# WHAT TO DO
Rewrite the data as a numbered list, covering everything from the line with "Where should I click to: Pick" down to the line with "coord(174,259)", and include both of those lines. Drop the blank lines and leave the pictures out.

# DATASET ENTRIES
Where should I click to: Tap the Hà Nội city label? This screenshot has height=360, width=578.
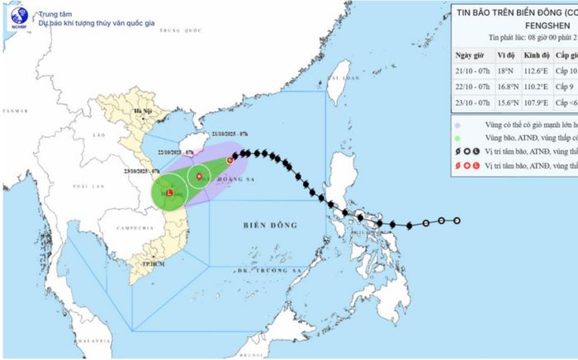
==
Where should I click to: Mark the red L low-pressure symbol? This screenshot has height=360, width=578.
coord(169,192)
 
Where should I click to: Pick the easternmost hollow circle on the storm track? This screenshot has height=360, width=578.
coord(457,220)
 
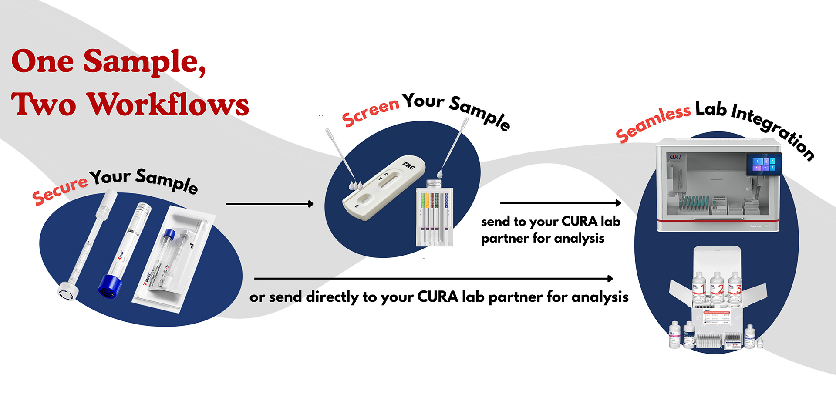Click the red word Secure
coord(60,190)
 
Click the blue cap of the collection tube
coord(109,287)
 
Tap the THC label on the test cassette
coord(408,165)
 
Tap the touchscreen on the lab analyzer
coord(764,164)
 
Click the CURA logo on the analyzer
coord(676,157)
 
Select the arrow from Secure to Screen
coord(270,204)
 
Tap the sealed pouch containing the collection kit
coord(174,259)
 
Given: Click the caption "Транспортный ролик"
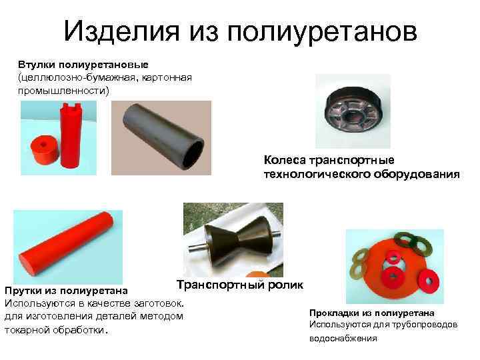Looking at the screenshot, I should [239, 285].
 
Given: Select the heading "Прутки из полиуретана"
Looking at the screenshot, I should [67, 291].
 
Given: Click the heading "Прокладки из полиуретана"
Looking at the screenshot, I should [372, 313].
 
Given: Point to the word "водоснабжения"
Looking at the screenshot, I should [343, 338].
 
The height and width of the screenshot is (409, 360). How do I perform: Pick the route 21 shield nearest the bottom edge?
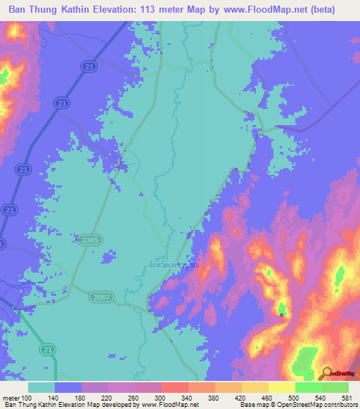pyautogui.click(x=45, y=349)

# EXERCISE RESPONSE
1. Where should I click to: Pick the easternmost hollow circle on the storm track? This screenshot has height=360, width=578.
2. coord(457,220)
3. Click the red word Secure
4. coord(60,190)
5. Click the blue cap of the collection tube
6. coord(109,287)
7. Tap the THC label on the test cassette
8. coord(408,165)
9. Tap the touchscreen on the lab analyzer
10. coord(764,164)
11. Click the CURA logo on the analyzer
12. coord(676,157)
13. Select the arrow from Secure to Screen
14. coord(270,204)
15. Tap the sealed pouch containing the collection kit
16. coord(174,259)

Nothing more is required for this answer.